Essentially, the idea is:

"If the record shows compressibility with LZ4, then let's go ahead and compress it with the desired ZSTD level, since we know we'll get space savings without wasting the CPU for nothing. LZ4 is so ultra fast that it works as a heuristic when used on an entire record."

"If the record supposedly lacks compressibility, based on our first attempt with LZ4, it could be a false negative? Let's try again with ZSTD-1. It's still very fast, and it might reveal that the entire record is indeed compressible! If ZSTD-1 reveals this, then let's go ahead and compress it with the desired ZSTD level."

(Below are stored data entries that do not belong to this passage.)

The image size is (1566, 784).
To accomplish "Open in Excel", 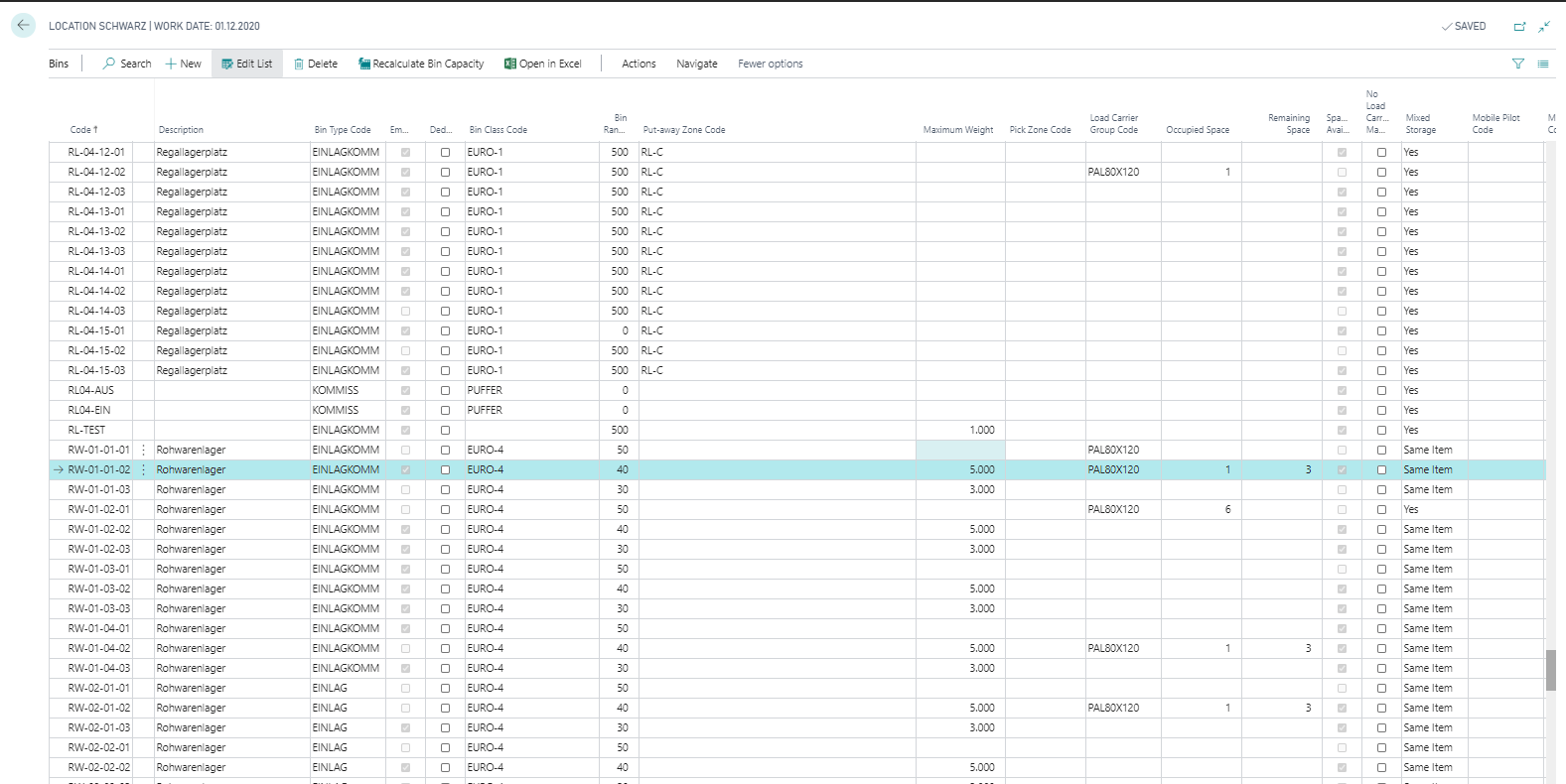I will [x=543, y=64].
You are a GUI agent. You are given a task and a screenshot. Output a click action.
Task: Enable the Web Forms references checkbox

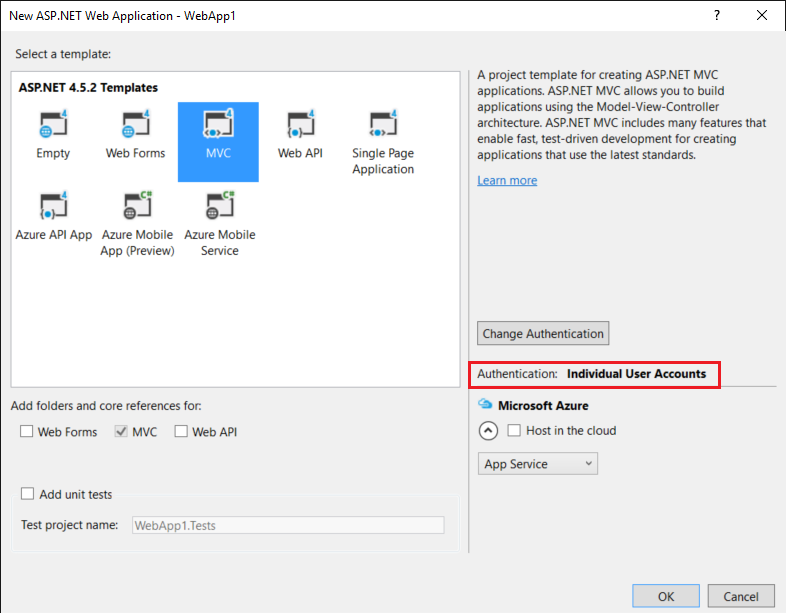(x=27, y=432)
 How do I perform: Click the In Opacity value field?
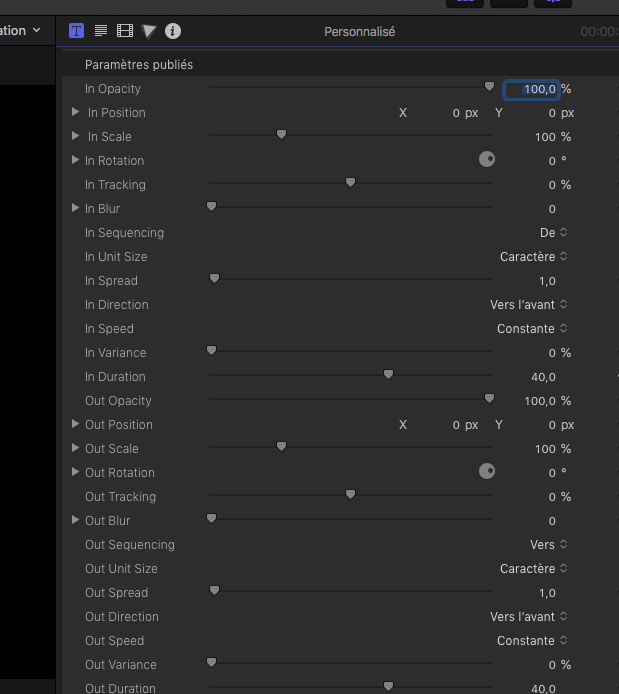coord(531,89)
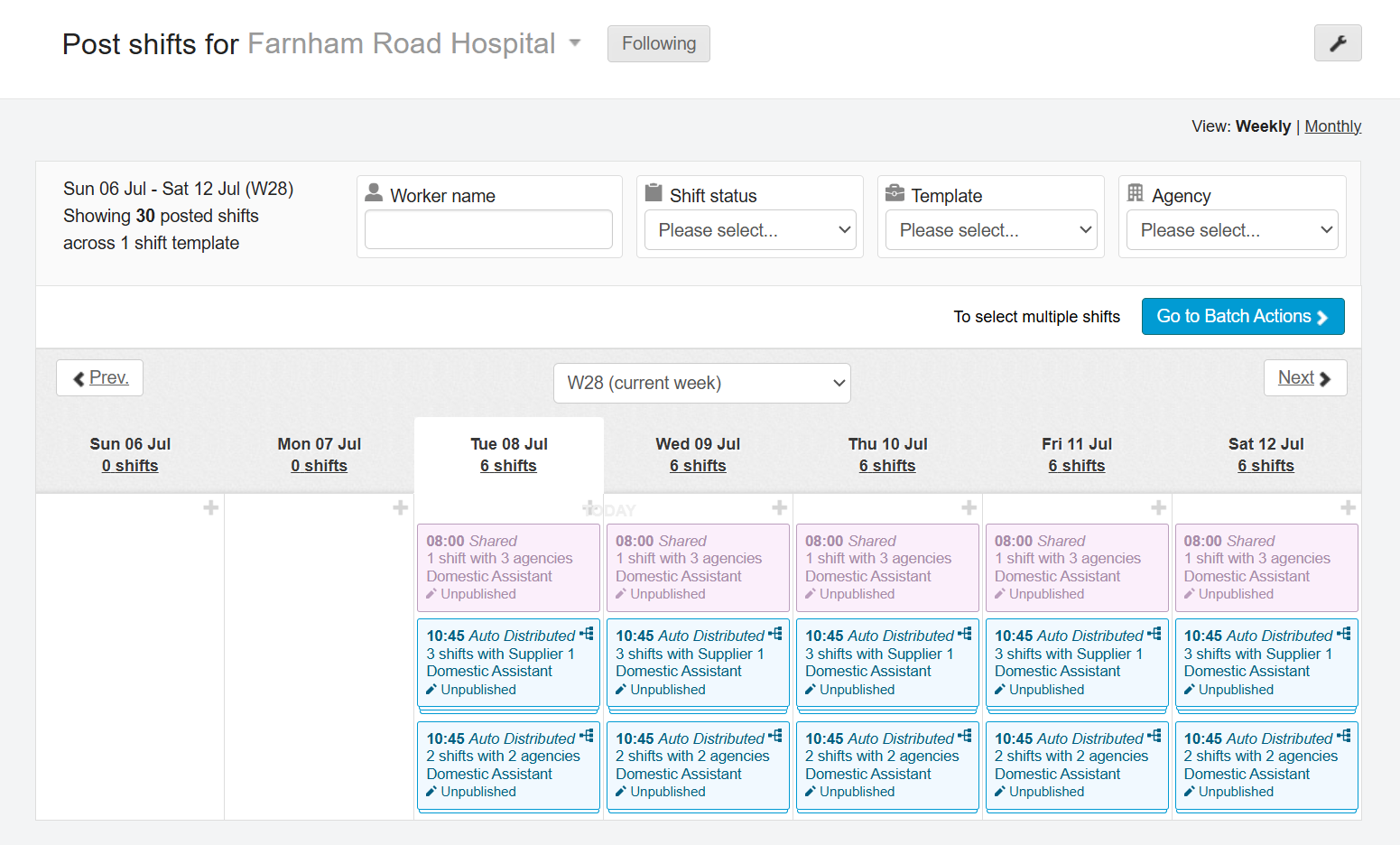The height and width of the screenshot is (845, 1400).
Task: Go to the Next week
Action: [x=1304, y=378]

"If the record supposedly lacks compressibility with LZ4 and even with ZSTD-1? Forget it! Not worth wasting more time and CPU trying to squeeze it with the desired compression level. Let's just write it as an uncompressed record."


zfs-compression-flowchart.png

Flowchart illustration of this process
"Desired ZSTD level" can be ZSTD-3, ZSTD-9, ZSTD-19, etc.

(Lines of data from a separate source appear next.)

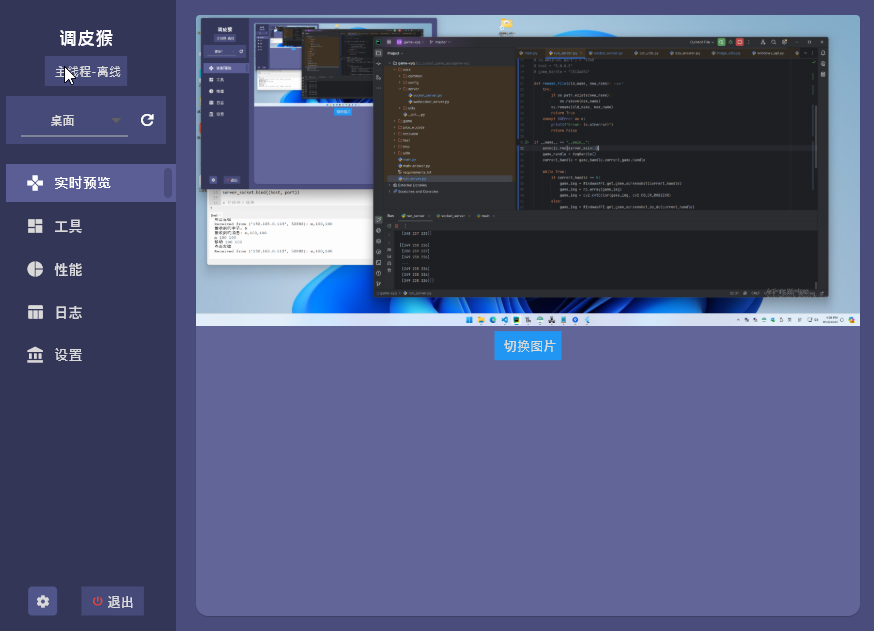874x631 pixels.
Task: Click the 退出 text to exit
Action: [121, 601]
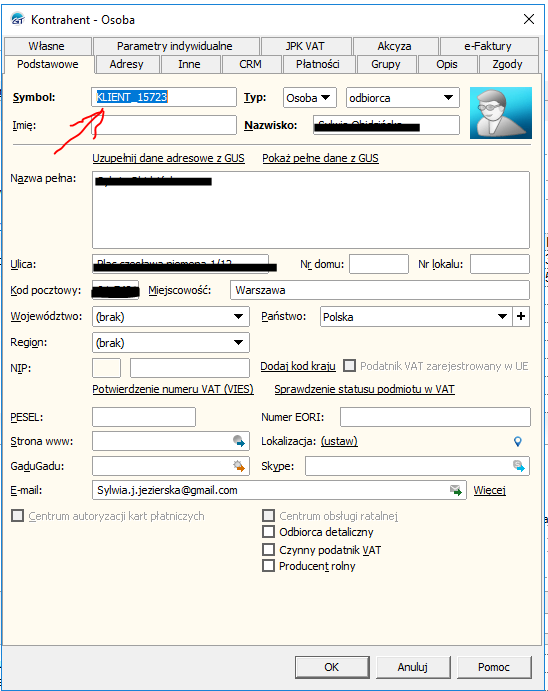Expand the Województwo dropdown
548x691 pixels.
pyautogui.click(x=238, y=316)
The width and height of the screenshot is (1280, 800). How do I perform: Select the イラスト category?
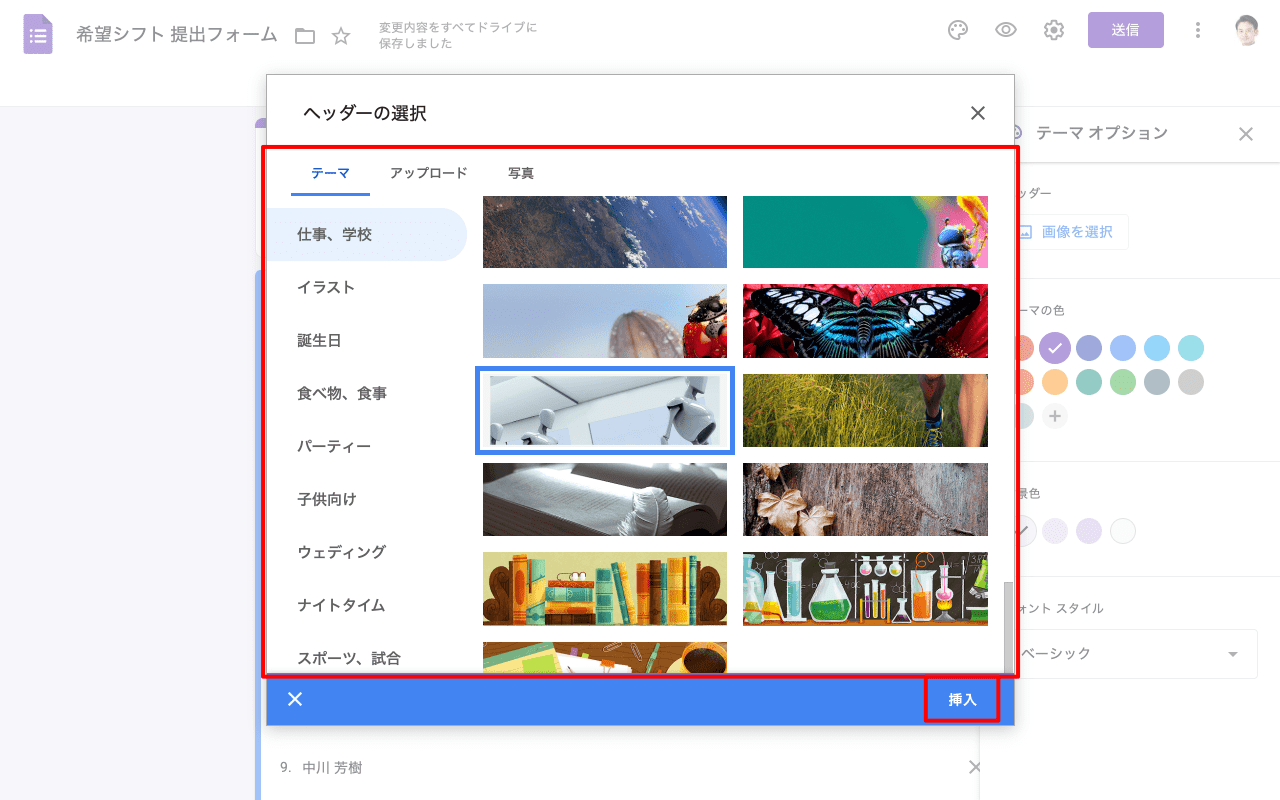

While all of this sounds great, I'm still unable to figure out of this is planned for ZFS 2.2? (I can't find any reference to this except for a thread with a Google employee who explains the logic behind this new feature.)



If this feature makes it into ZFS, it means you can set ZSTD compression levels at 3 and higher (e.g, ZSTD-3, -9, -19), without worrying about wasted CPU cycles trying to compress incompressible data with slower compression methods. The only "wasted" CPU will be spent on testing the record with LZ4 (and ZSTD-1 to rule out false negatives), which are not considered a huge cost since they are very fast.

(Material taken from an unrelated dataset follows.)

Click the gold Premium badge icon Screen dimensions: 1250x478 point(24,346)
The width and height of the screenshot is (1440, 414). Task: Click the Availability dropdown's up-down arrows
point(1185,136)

Thoughts on this? Did I interpret it incorrectly?

Will this have to be enabled as a "pool feature", or will it automatically "just work" without any additional configuration? (Important for TrueNAS users.)

Does anyone know if this is going to make it into ZFS 2.2? I'm having difficulty finding more information.
 
Last edited:

Ericloewe

Server Wrangler
Moderator
Joined
Feb 15, 2014
Messages
20,194
I have seen that, but I don't remember the status and I can't quickly find it again. ZFS 2.2 seems aggressive for this feature, given the moving parts involved.
Will this have to be enabled as a "pool feature", or will it automatically "just work" without any additional configuration? (Important for TrueNAS users.)
This is a tricky topic. The results should be read-only compatible, but settings for this might be tricky, unless this behavior turns into the standard for zstd.
 

Etorix

Wizard
Joined
Dec 30, 2020
Messages
2,134
How's that a "complete re-imagining"?
If I remember correctly, ZFS already works this way, except that it directly attempts a test compression with the chosen algorithm, and carries on if it gets at least 1/8 savings (divide by 8 = binary shift >>3). So the improvement here is doing the test with faster algorithms, at the risk of doing more work and/or missing savings of barely more than 1/8 with an advanced algorithm but not with the faster and less effective lz4 or zstd-1.
 
Joined
Oct 22, 2019
Messages
3,641
unless this behavior turns into the standard for zstd.
This is what I'm gathering, since I recall reading an article in the FreeBSD Journal in 2021 on how they plan to declutter and streamline ZSTD inline compression for ZFS. (It's too granular and confusing right now, considering how many "levels" there are.)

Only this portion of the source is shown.